Saved entries
----
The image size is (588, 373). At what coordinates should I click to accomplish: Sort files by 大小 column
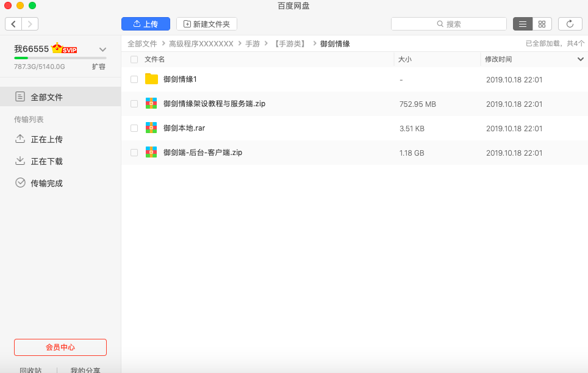point(405,59)
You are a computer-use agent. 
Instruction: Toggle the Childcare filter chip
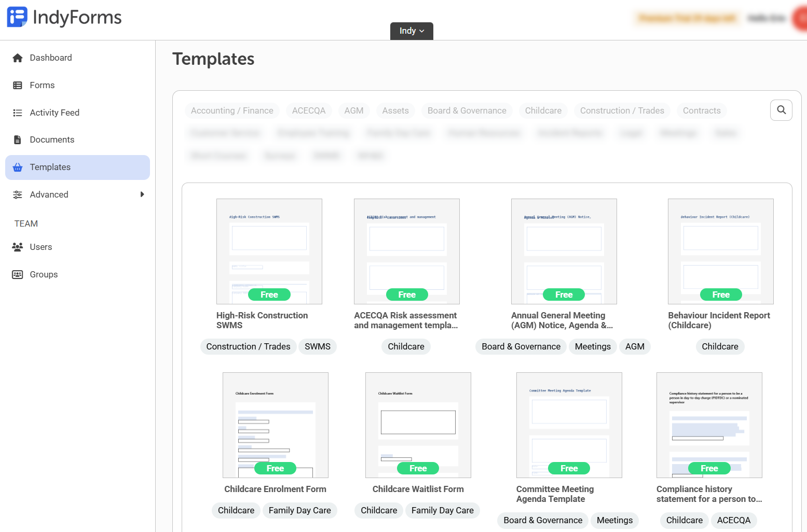pos(543,110)
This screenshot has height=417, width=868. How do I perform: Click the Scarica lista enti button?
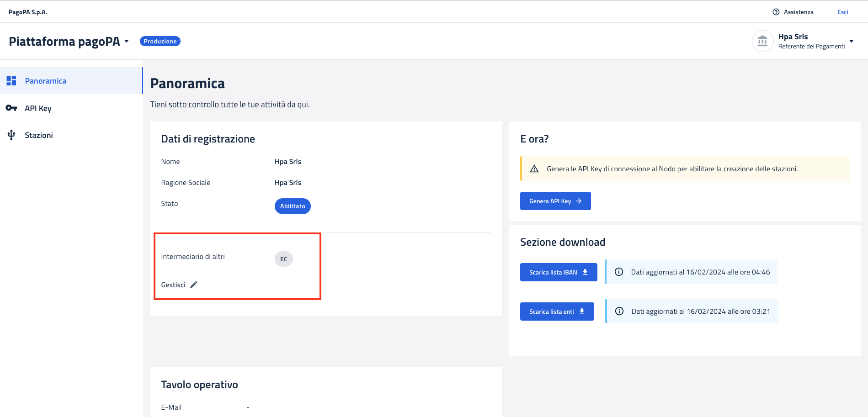coord(557,311)
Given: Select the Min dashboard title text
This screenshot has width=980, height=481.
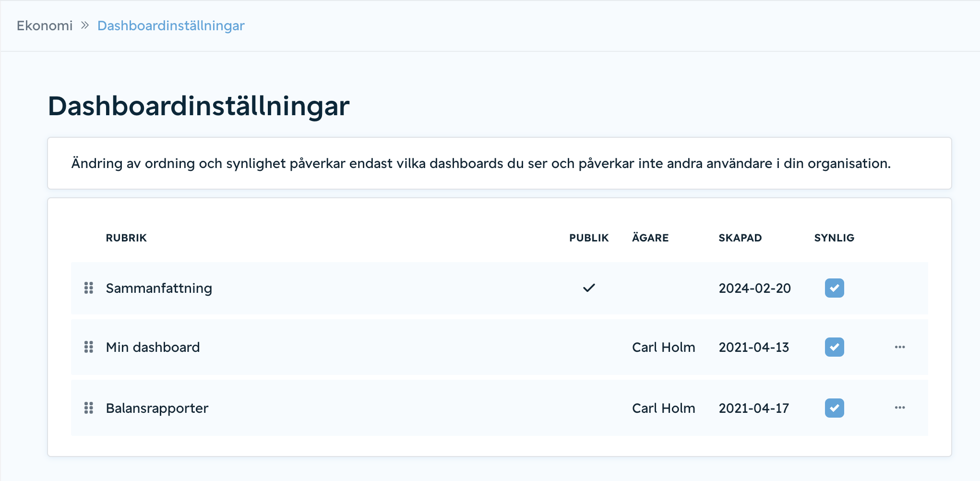Looking at the screenshot, I should [x=153, y=347].
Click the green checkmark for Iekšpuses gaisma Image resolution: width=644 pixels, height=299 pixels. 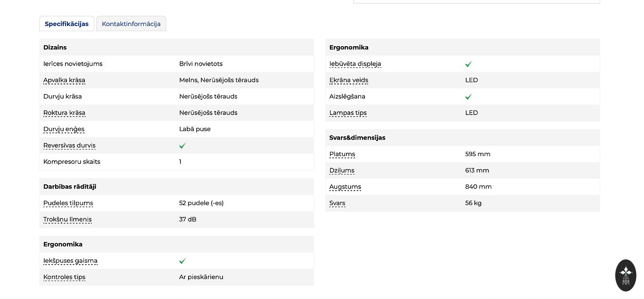click(x=182, y=261)
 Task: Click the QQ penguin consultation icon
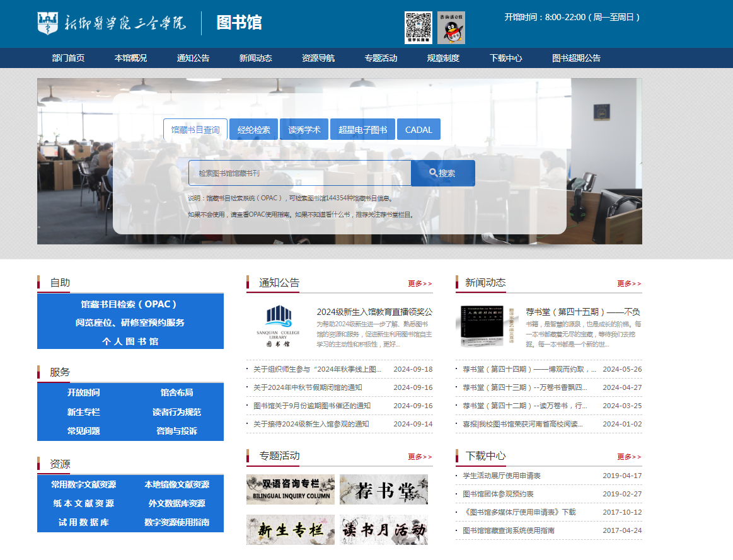(x=451, y=28)
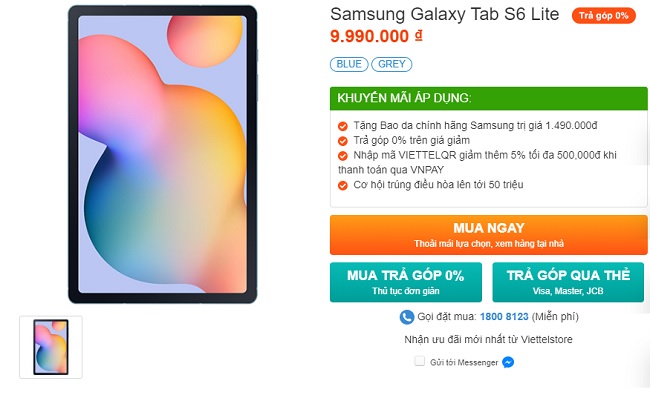Screen dimensions: 650x395
Task: Choose MUA TRẢ GÓP 0% button
Action: [406, 282]
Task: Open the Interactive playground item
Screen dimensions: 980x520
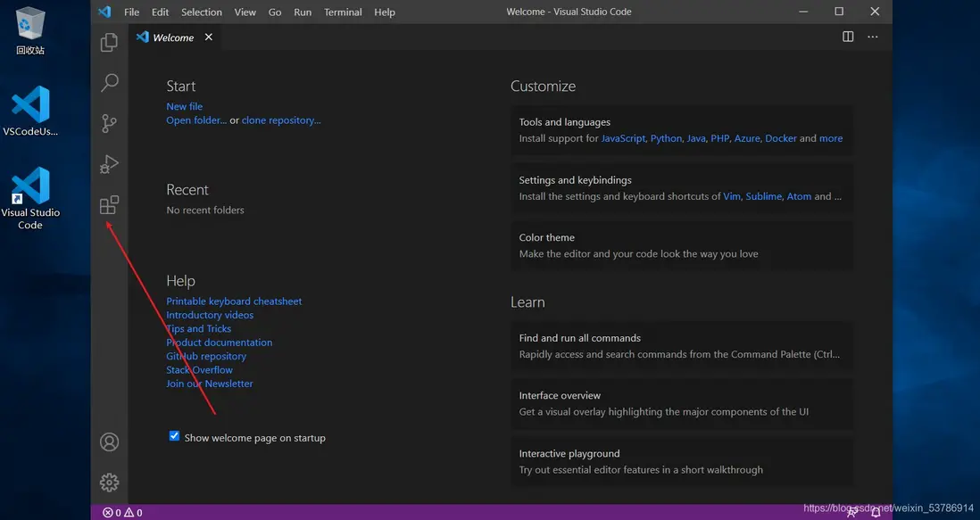Action: (x=682, y=461)
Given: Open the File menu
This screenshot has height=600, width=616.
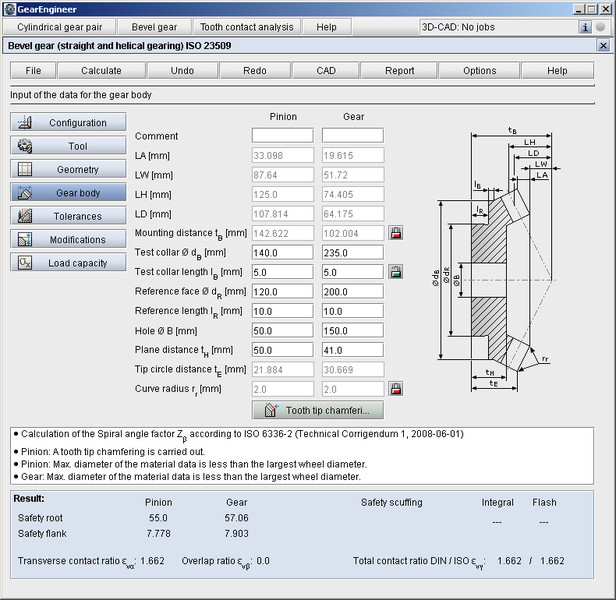Looking at the screenshot, I should [x=33, y=71].
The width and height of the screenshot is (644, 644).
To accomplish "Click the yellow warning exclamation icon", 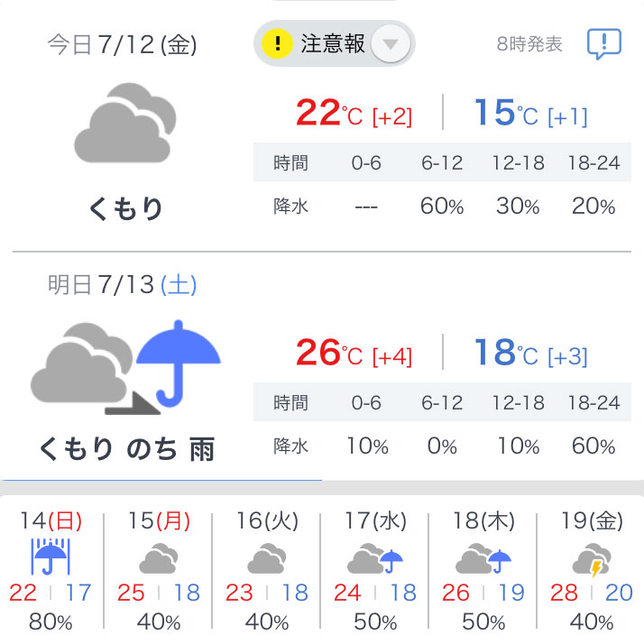I will coord(278,43).
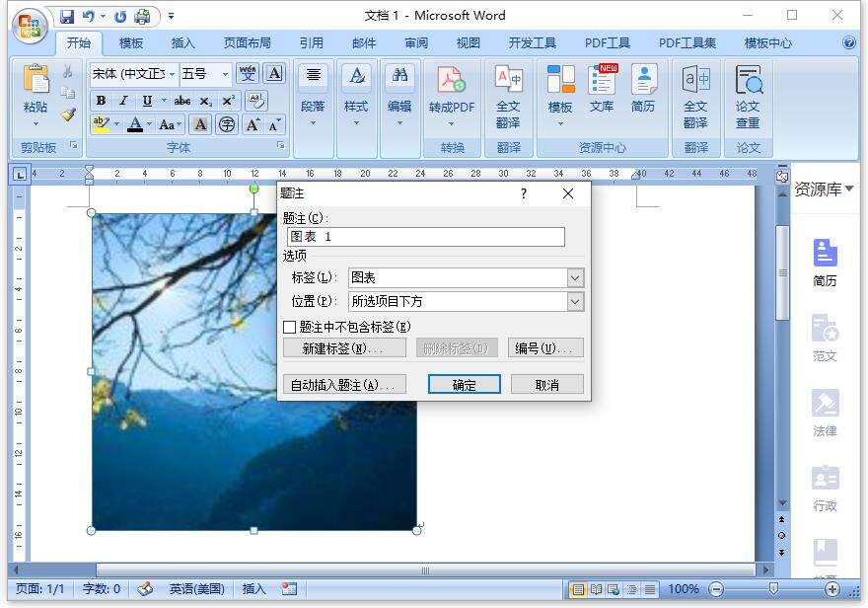The width and height of the screenshot is (868, 608).
Task: Open the 论文查重 paper check tool
Action: pyautogui.click(x=748, y=98)
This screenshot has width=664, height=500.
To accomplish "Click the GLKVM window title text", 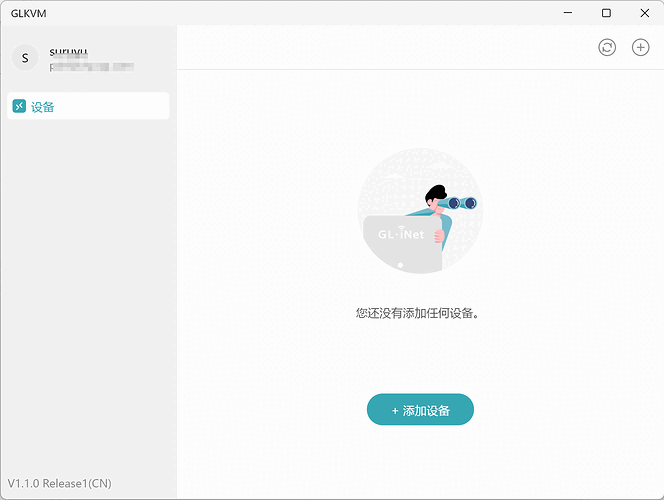I will [30, 13].
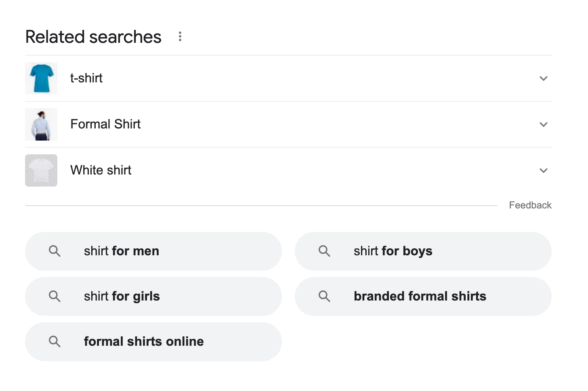Image resolution: width=588 pixels, height=391 pixels.
Task: Click the magnifier icon in the 'branded formal shirts' chip
Action: tap(324, 296)
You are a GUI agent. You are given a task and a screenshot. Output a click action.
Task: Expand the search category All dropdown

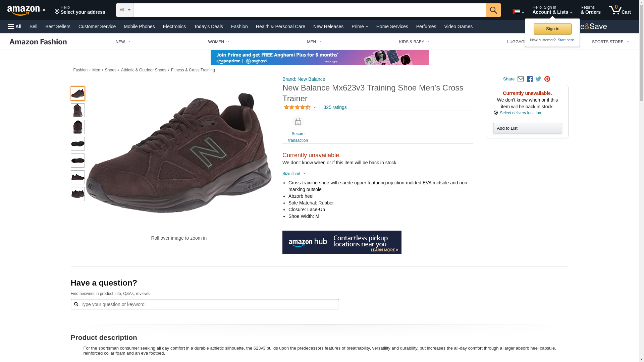point(125,10)
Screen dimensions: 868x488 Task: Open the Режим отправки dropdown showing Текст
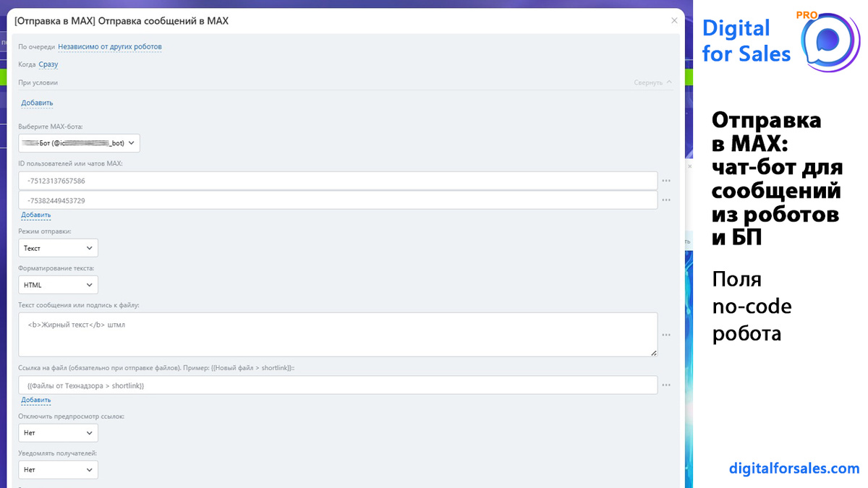pyautogui.click(x=58, y=248)
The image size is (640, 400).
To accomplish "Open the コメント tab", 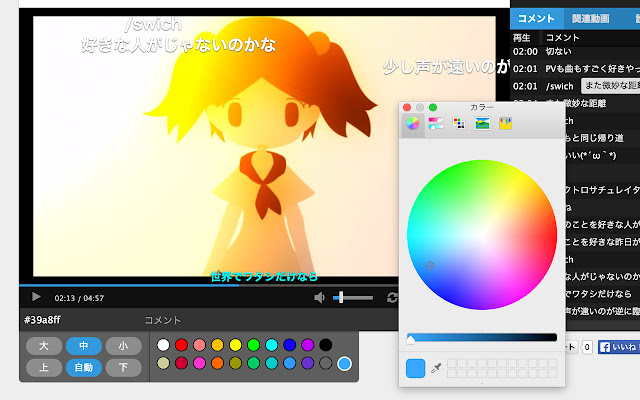I will tap(536, 19).
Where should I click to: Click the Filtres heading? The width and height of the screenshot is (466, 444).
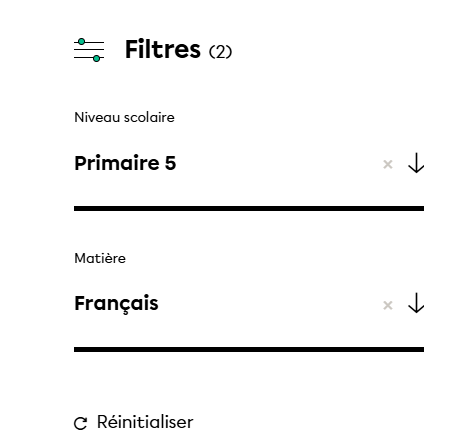163,49
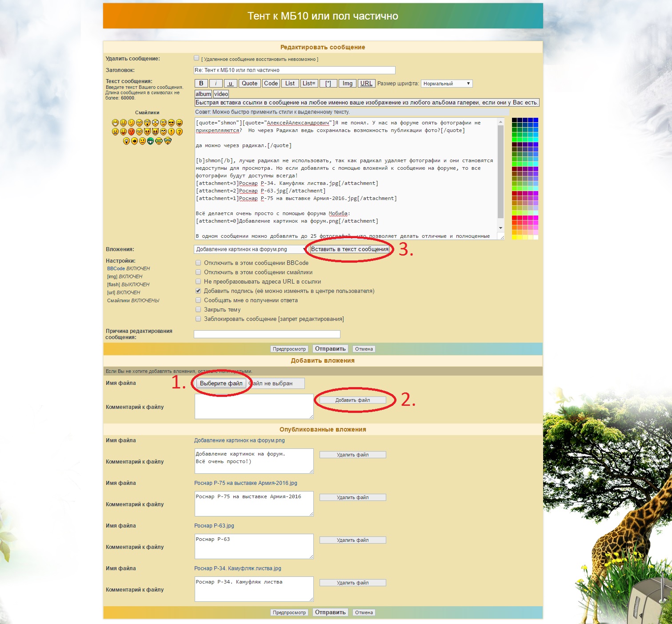Expand the attachments file selection dropdown
This screenshot has width=672, height=624.
250,249
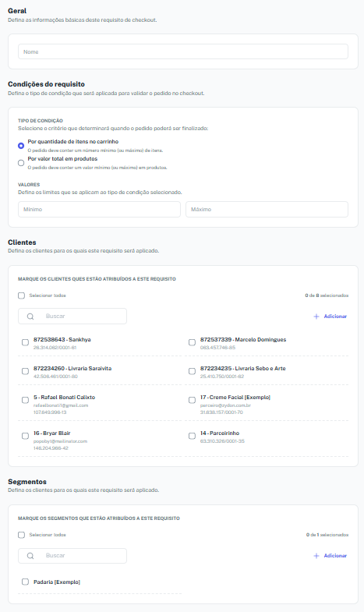Select 'Por quantidade de itens no carrinho' radio
Image resolution: width=364 pixels, height=612 pixels.
[x=21, y=146]
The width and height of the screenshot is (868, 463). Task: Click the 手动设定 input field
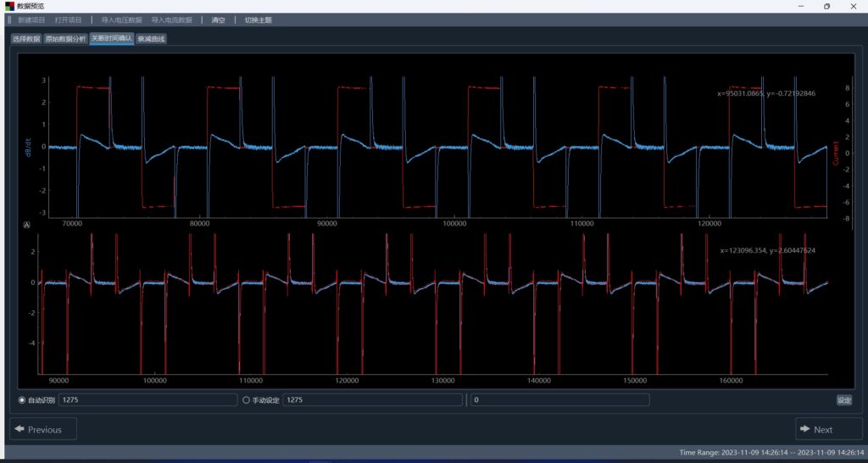click(x=372, y=399)
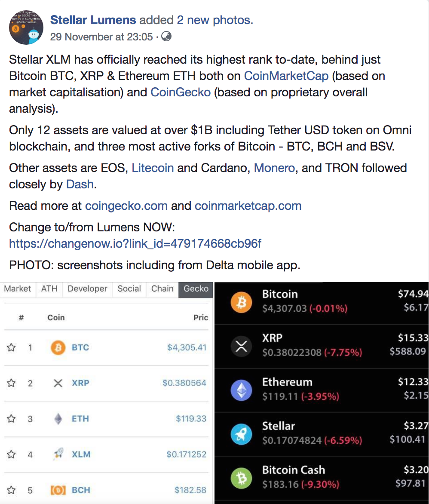Viewport: 429px width, 504px height.
Task: Open the 2 new photos link
Action: [215, 20]
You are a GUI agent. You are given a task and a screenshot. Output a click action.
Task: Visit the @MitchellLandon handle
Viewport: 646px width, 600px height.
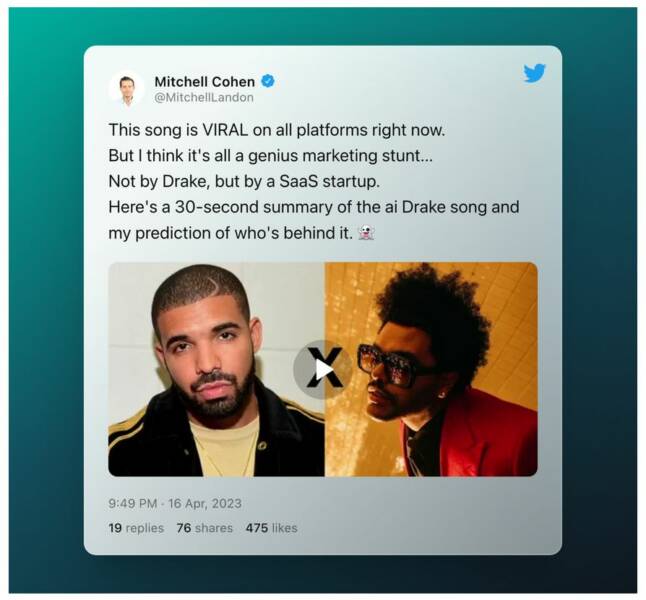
----
§ TASK DESCRIPTION: Above are the records; repeat their lines from the first through the line containing "Given: Select the Min dashboard title text", and leave out each picture.

§ SOLUTION TO THE PROBLEM:
The image size is (588, 373). At what coordinates should I click to accomplish: Sort files by 大小 column
point(405,59)
You are a computer-use agent. 
Instruction: Toggle the Childcare filter chip
pos(543,110)
This screenshot has height=417, width=868. How do I perform: Click the Scarica lista enti button?
coord(557,311)
Given: Select the Min dashboard title text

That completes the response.